STATED GOAL: Put the lines into a Markdown table with the columns No. and Text, starting at the line that contains "Given: Open info" and continuing through the end of the lines, skipping blank lines and leaving the pictures out.

SUPPLIED ENTRIES:
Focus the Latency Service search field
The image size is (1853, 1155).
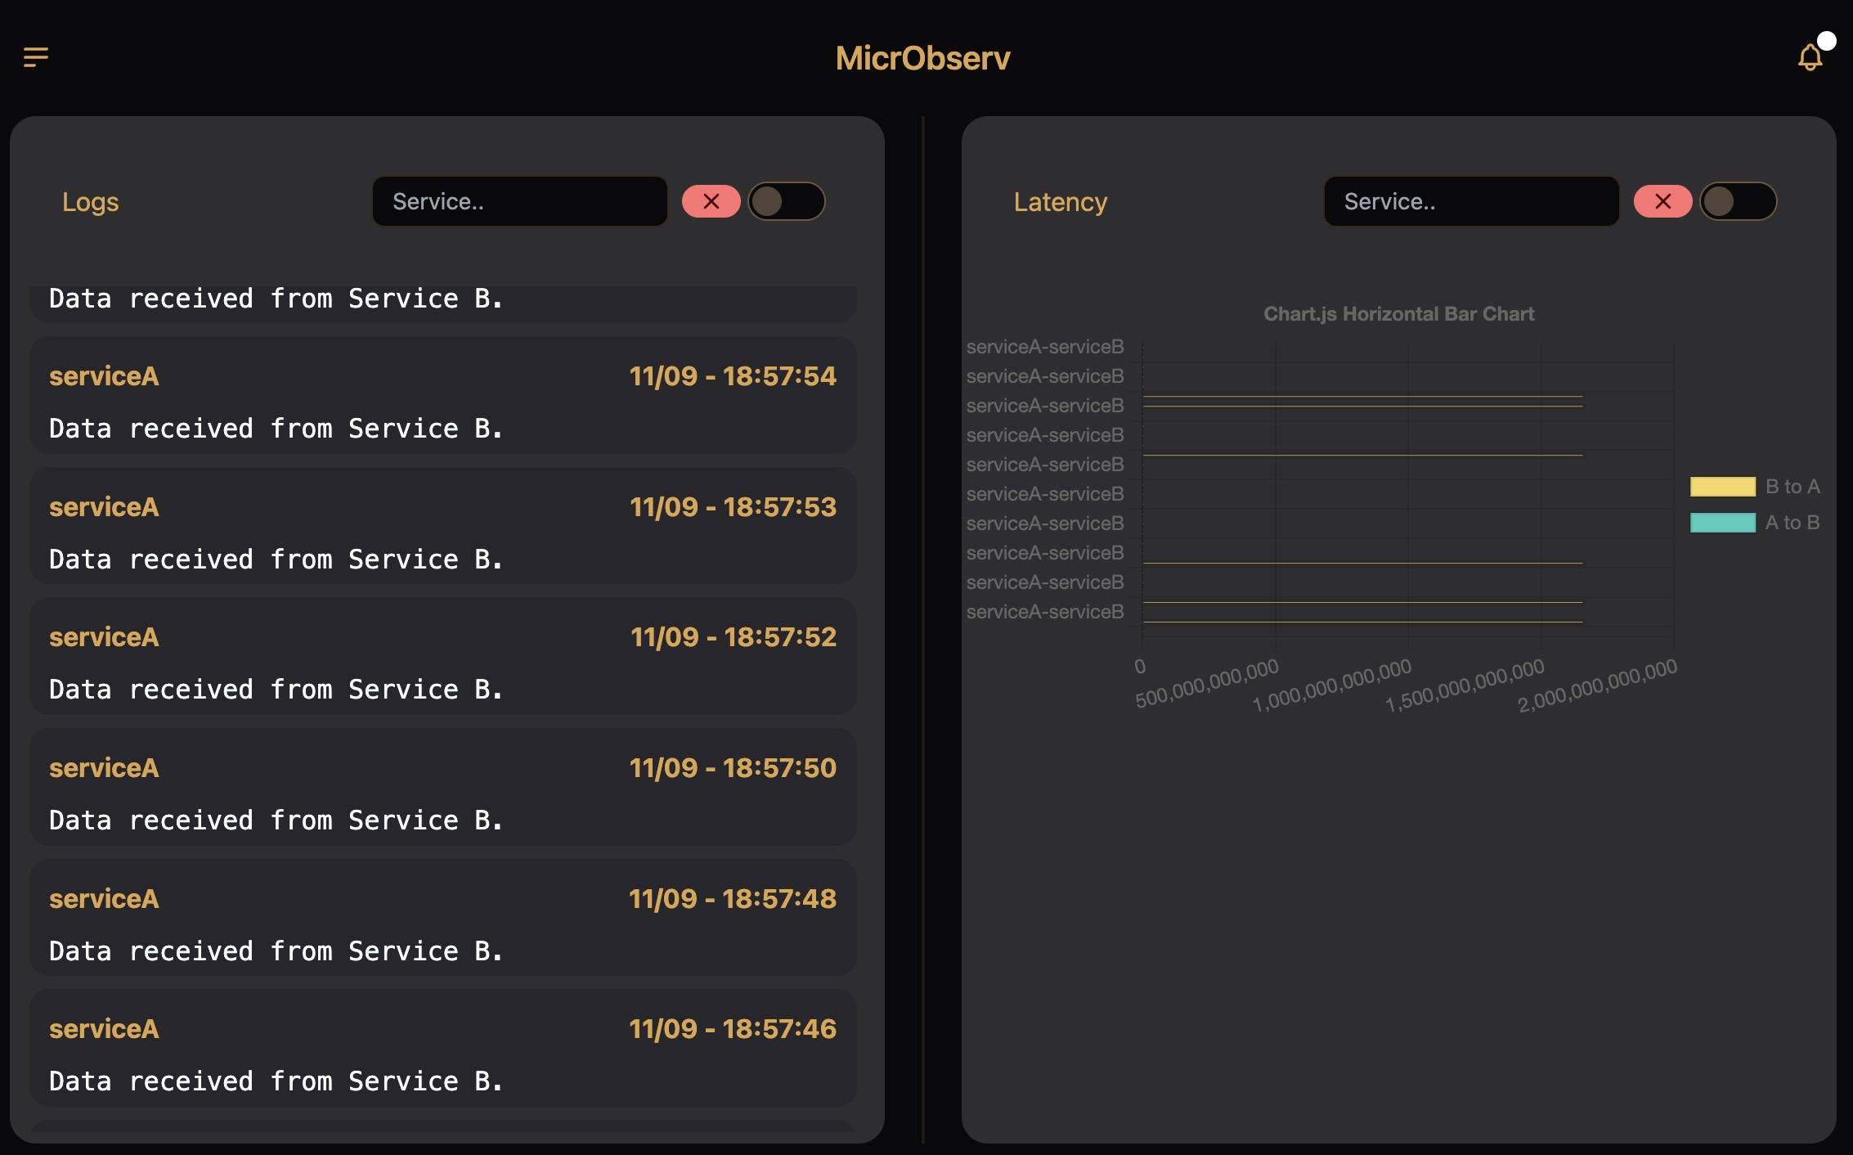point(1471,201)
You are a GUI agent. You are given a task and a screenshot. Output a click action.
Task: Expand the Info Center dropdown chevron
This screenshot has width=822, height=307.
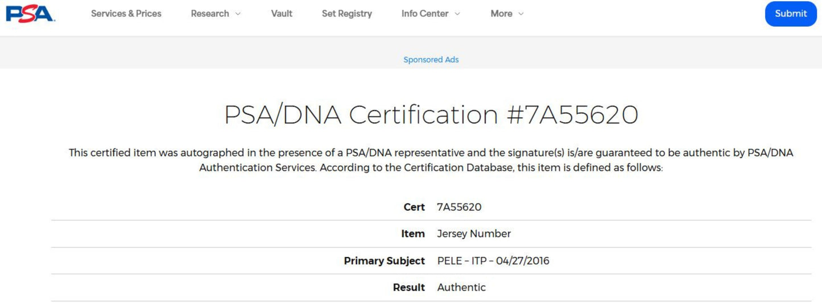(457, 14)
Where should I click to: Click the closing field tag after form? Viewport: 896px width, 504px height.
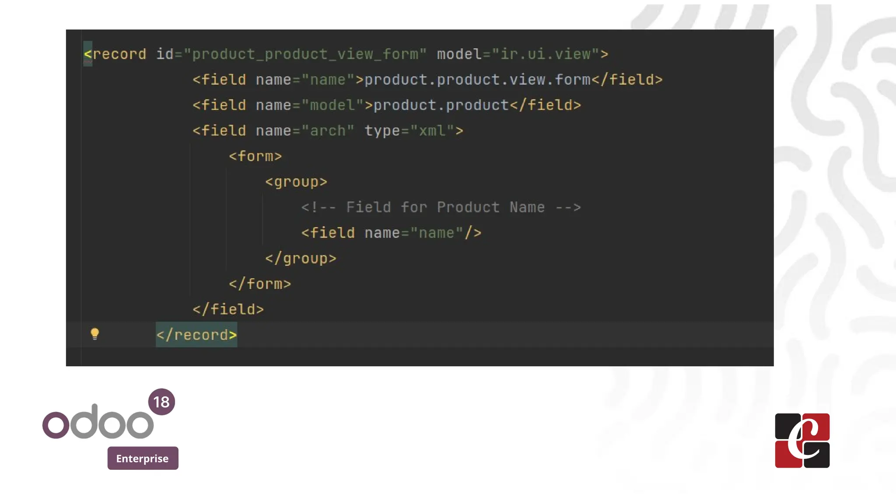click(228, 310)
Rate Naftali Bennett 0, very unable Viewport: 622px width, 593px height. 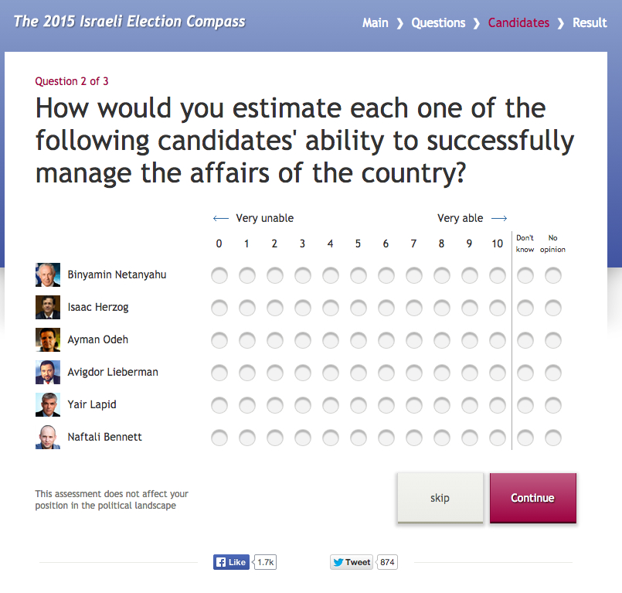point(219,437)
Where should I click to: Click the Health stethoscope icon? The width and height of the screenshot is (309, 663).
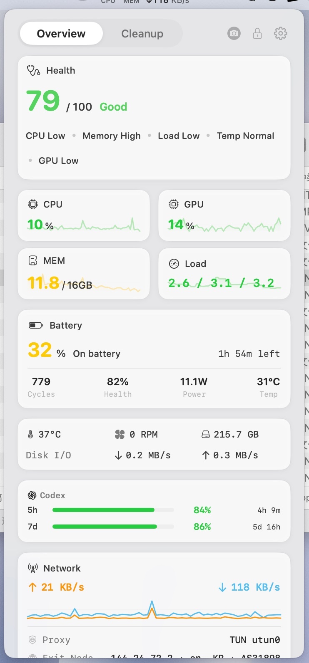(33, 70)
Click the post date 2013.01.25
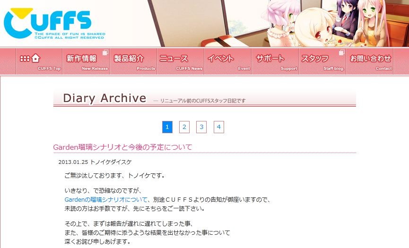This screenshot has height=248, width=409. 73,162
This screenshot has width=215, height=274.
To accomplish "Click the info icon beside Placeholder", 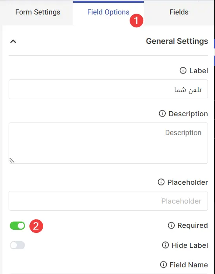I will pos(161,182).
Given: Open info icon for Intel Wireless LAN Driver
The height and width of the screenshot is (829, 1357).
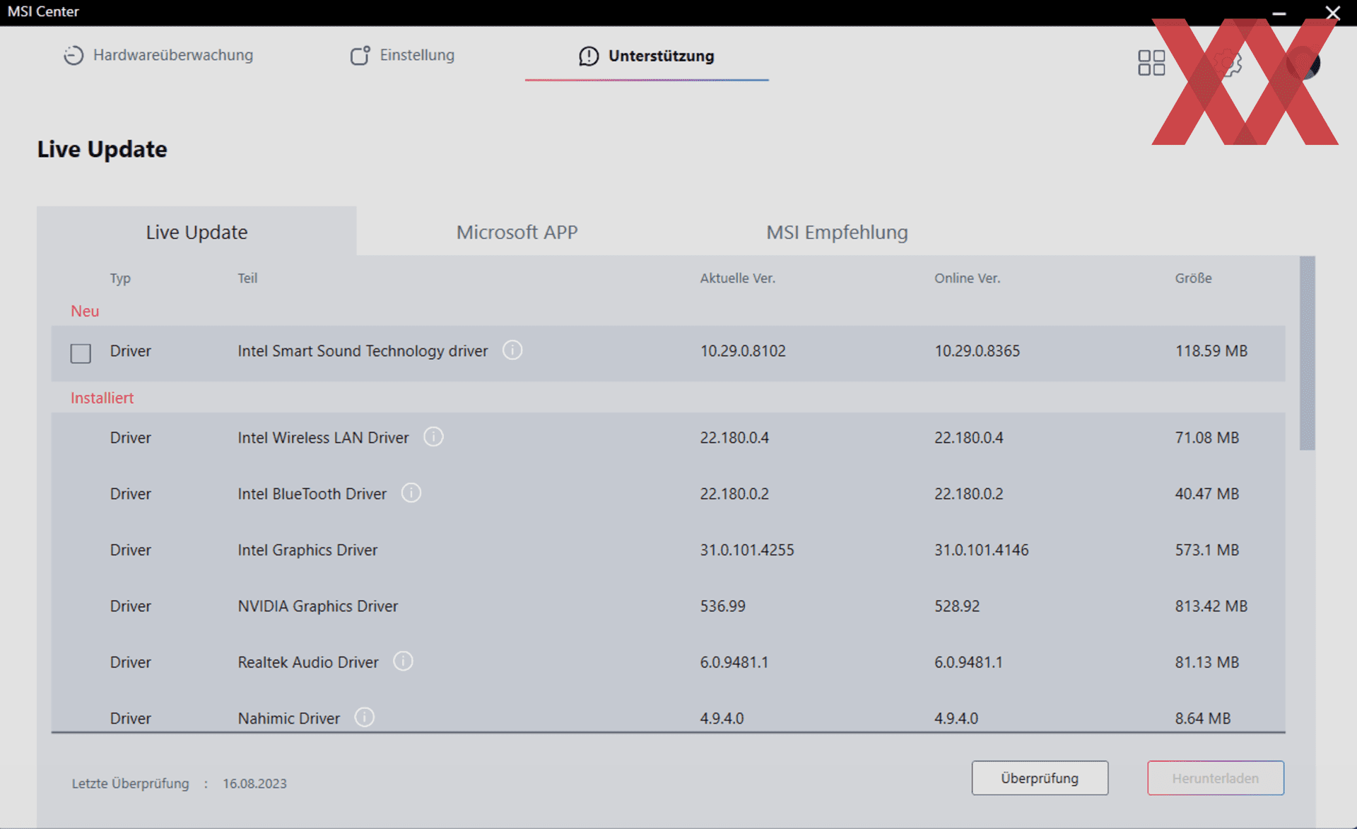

SOLUTION FOR THIS PROBLEM:
| No. | Text |
|---|---|
| 1 | Given: Open info icon for Intel Wireless LAN Driver |
| 2 | The height and width of the screenshot is (829, 1357). |